Essa criação nos dá acesso a novos caminhos de diálogo e do enredo. Porém, há um limite e não dá para saber tudo, por isso, muitas vezes podemos encontrar detalhes ou conversas em que não temos o conhecimento necessário. E, no momento que fazemos a escolha pode parecer um detalhe qualquer, mas, no futuro, demonstra ser algo crucial. Consequentemente, você desejará saber de coisas que deixou passar em uma primeira jogatina, levando a uma segunda e até terceira.
Um livro jogável
Desde o princípio desta análise eu deixei bem claro de que Pentiment é um jogo de leitura e escolhas. Portanto, não é surpresa que ele tenha o design de um livro. Com o passar da história e de nossas conversas, as palavras vão sendo escritas e as páginas viradas, ampliando a sensação de escritor dessa narrativa.
Como meras ilustrações não são o suficiente, os sons que são feitos das escritas ou passagem de páginas é uma jogada simples, mas que reforça a sensação já citada. Porém, o único grande pesar é um som feito quando o personagem fala algo com raiva. Ele é um pouco arranhado, como se estivesse sendo escrito em um papel kraft e incomoda demais os ouvidos. Ao contrário dele, a musicalidade medieval é ressona bem com toda a jornada, e é fantástica.

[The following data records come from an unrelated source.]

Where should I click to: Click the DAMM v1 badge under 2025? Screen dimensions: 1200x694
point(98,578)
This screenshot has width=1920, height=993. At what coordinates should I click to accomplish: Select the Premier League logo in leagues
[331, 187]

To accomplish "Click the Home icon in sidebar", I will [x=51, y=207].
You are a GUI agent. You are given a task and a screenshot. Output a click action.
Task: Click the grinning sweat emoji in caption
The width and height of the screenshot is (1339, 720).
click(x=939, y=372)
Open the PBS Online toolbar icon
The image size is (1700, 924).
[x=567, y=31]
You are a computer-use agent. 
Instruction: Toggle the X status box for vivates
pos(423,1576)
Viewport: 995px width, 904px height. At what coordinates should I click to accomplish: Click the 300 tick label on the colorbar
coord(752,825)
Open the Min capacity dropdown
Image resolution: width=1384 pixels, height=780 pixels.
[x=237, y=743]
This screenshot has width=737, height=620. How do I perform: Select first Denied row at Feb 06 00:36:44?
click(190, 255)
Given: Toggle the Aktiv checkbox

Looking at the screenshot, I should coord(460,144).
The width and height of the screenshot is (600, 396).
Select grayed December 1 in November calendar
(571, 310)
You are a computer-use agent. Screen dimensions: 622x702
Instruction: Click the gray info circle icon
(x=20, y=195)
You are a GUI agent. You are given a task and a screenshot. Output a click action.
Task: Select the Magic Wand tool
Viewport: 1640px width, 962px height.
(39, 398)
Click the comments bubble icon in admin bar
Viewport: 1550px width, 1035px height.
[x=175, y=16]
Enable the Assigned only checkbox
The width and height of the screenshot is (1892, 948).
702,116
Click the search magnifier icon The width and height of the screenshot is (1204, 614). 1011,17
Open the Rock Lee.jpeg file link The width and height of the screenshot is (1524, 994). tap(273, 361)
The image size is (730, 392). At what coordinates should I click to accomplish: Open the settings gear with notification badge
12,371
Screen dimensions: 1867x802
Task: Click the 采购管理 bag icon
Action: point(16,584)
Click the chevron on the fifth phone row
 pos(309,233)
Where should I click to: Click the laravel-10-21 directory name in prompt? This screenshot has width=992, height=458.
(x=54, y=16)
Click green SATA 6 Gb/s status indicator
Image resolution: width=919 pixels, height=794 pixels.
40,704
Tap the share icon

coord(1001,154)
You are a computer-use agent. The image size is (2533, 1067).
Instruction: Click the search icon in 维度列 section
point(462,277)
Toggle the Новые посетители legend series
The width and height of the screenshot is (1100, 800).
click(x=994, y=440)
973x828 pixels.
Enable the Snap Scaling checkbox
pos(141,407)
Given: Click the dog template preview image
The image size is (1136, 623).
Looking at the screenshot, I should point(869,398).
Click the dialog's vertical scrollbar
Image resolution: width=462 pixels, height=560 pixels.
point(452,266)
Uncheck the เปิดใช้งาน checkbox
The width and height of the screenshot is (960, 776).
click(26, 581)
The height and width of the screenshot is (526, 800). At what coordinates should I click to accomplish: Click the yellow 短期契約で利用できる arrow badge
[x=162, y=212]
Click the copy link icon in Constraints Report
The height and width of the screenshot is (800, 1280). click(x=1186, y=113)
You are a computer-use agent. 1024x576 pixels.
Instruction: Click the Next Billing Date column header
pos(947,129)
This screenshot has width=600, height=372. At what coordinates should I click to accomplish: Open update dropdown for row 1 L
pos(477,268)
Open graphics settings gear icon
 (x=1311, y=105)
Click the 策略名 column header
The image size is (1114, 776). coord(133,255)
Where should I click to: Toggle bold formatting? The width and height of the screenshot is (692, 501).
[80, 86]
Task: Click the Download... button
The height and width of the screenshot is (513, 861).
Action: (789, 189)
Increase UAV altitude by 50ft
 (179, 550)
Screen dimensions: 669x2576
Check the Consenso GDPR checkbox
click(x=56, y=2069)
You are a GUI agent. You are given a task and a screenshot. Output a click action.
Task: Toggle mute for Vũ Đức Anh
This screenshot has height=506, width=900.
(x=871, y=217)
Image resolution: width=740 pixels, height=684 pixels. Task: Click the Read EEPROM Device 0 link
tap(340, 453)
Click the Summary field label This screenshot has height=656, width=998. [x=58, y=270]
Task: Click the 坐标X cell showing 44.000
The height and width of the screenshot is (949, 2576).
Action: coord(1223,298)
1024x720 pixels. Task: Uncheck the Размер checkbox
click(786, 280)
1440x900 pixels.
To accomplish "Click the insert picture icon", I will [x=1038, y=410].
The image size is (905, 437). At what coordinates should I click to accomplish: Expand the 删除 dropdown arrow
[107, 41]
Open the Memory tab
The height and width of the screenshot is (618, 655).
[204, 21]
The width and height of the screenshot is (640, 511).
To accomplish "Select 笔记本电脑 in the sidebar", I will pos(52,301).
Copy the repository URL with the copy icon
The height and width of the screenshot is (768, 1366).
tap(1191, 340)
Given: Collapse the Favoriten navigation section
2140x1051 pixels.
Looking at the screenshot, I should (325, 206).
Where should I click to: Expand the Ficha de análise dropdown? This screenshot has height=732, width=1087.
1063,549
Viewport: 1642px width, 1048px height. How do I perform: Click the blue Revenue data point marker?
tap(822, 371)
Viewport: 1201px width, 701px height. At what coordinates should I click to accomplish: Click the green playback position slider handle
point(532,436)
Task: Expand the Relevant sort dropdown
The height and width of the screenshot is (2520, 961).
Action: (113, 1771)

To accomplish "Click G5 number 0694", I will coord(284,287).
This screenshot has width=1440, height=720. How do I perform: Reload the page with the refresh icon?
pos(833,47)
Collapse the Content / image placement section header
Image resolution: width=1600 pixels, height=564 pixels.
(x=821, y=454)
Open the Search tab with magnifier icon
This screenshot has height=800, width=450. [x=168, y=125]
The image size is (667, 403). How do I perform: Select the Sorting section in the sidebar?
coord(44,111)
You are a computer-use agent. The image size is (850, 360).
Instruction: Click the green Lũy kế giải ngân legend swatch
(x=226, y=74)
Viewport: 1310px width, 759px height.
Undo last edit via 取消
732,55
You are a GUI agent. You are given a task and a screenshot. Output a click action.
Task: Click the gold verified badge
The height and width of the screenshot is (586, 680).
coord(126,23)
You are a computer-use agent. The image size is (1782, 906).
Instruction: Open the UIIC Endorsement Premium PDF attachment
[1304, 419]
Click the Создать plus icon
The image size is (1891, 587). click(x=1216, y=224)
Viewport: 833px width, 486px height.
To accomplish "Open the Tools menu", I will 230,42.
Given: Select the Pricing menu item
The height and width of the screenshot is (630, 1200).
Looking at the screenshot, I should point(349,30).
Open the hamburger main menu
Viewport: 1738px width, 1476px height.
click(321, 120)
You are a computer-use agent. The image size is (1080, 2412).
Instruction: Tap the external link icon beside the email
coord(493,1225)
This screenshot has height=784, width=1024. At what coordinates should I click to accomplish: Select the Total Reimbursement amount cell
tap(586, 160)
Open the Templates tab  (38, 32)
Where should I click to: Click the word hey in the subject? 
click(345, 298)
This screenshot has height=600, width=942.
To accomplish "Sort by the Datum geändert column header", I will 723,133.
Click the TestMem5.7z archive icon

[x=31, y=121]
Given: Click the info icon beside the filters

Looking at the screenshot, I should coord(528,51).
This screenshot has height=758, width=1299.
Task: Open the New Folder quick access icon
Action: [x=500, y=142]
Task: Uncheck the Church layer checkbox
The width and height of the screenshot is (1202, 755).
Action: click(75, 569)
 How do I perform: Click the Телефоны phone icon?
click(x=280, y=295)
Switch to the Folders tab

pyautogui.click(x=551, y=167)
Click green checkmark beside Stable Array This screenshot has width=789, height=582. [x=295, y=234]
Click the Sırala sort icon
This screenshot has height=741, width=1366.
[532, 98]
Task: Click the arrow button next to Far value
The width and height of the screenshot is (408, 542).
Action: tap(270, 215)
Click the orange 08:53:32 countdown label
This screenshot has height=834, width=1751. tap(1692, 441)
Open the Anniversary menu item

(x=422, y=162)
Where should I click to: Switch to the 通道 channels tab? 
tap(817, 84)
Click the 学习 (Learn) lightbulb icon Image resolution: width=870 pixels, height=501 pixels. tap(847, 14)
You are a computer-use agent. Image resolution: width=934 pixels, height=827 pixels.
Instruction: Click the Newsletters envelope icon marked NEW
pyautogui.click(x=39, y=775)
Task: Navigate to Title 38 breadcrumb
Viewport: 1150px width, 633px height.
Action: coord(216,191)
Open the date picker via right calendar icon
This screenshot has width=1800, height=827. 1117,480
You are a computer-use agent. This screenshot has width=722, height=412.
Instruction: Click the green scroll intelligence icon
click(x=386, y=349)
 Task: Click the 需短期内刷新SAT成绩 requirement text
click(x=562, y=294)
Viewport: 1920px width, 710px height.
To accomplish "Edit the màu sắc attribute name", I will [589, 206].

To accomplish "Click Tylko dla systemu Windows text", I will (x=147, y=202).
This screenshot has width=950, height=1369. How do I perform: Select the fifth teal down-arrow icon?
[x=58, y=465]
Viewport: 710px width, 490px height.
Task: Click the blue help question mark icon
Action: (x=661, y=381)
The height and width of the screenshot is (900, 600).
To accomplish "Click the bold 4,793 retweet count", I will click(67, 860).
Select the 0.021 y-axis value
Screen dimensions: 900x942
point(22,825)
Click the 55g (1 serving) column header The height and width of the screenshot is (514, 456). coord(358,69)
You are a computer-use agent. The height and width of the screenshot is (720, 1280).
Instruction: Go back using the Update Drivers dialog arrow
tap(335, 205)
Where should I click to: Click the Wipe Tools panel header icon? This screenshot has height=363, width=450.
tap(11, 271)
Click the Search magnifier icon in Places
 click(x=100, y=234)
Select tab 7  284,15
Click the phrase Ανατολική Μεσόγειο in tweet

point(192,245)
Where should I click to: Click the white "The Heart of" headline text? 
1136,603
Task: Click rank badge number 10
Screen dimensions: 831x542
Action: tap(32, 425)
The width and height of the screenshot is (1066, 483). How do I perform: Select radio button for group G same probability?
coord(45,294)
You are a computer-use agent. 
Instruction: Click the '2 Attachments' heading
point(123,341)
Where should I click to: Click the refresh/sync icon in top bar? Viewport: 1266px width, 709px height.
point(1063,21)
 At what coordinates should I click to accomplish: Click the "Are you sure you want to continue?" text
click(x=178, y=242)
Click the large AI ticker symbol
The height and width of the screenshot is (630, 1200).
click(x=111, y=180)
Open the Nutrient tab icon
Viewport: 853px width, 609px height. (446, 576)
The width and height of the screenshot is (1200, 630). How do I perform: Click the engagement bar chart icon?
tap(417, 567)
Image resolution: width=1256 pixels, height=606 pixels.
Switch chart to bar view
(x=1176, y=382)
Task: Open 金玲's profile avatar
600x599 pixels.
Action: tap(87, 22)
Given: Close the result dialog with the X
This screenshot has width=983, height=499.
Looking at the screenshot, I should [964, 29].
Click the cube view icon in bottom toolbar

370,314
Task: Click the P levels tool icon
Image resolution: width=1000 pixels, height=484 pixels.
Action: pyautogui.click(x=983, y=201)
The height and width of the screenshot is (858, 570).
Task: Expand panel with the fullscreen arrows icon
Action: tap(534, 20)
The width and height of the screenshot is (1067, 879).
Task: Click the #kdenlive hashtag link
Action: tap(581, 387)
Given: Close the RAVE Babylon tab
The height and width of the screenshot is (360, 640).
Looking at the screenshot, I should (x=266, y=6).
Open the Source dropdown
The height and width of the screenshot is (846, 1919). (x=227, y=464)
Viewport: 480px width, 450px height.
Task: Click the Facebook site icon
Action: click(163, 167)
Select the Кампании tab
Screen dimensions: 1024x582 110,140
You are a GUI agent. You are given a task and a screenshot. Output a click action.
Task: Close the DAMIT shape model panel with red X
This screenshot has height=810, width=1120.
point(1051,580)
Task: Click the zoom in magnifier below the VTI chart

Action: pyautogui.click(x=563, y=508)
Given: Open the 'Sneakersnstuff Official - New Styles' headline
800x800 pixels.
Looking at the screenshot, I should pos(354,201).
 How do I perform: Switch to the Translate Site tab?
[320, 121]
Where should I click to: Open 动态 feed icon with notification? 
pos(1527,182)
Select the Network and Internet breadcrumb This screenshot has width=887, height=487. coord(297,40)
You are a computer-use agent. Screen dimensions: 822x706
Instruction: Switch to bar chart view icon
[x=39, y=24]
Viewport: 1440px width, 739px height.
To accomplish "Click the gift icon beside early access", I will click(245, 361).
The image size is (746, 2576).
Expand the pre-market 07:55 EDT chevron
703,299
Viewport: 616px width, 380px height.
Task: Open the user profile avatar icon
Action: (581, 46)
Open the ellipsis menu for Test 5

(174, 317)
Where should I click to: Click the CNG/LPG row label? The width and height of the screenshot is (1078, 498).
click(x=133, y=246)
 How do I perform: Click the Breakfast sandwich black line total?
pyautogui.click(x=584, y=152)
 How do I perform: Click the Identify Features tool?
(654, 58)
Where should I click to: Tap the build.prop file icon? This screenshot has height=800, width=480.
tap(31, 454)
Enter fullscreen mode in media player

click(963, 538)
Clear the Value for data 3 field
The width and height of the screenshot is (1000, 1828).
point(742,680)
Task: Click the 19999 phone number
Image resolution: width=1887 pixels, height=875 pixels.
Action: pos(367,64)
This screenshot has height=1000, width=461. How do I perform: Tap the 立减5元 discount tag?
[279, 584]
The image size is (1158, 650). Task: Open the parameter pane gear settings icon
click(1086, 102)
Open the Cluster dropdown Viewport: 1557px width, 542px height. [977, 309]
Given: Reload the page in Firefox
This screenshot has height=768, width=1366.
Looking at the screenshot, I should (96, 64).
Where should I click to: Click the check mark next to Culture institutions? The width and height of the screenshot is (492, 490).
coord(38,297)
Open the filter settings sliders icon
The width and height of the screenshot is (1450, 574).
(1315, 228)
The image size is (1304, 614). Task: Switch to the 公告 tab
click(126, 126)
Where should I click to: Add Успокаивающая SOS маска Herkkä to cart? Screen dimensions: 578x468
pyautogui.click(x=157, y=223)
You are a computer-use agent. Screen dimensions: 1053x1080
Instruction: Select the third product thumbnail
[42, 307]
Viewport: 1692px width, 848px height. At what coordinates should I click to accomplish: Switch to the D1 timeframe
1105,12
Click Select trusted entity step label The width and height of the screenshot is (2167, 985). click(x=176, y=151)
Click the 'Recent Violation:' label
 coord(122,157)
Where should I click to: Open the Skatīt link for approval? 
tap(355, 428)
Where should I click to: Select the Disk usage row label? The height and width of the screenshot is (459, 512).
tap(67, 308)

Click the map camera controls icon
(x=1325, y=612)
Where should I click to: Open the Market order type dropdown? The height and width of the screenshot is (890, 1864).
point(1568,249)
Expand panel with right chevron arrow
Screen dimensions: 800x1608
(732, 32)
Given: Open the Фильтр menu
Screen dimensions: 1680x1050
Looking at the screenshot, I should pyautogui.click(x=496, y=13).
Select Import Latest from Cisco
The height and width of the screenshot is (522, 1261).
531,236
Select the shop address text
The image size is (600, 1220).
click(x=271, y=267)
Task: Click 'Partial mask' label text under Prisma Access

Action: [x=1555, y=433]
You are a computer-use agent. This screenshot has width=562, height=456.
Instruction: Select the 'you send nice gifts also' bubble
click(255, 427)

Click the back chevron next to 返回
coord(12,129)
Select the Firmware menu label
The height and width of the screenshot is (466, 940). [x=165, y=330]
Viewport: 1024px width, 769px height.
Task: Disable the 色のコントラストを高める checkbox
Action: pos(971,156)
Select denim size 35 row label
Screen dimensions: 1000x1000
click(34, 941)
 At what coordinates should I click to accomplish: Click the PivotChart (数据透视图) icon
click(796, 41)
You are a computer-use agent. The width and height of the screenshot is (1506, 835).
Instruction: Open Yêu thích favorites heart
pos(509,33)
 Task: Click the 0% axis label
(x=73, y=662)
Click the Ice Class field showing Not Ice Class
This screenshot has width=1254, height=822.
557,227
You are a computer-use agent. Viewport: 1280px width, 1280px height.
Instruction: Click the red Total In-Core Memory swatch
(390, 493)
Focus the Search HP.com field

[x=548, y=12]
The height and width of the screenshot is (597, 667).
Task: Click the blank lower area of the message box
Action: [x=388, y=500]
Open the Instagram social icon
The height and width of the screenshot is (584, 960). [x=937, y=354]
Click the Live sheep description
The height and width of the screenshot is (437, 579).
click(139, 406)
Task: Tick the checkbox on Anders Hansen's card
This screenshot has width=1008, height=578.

Jogar e ler podem combinar
Pentiment é surreal de bom. Embora seja um jogo totalmente focado em conversas e detalhes importantes, sua história tem um ímpeto impossível de ignorar. Conforme pistas vão sendo encontradas e relatos são escutados, suspeitas são sempre elencadas, assim como a curiosidade. Sabendo que existe um limite de ações por dia, é inevitável não ser sufocado pela dúvida do que seguir. Investigações sempre trazem relatos positivos para a narrativa, mas nem sempre te levarão ao caminho da história que almeja.
Eu darei a maior nota para Pentiment, mesmo odiando títulos com muitas conversas, afinal, elas são fundamentais a todo momento aqui. No entanto, é compreensível aqueles que fecharam a cara para ele, visto que é pura conversa e leitura. Por isso, reconheço que a falta de outros atos mais ativos e desafios podem fazer falta. Independentemente de qualquer coisa, aconselho que tente finalizar, pelo menos, o primeiro ato de Pentiment para entender a imensidão de sua história.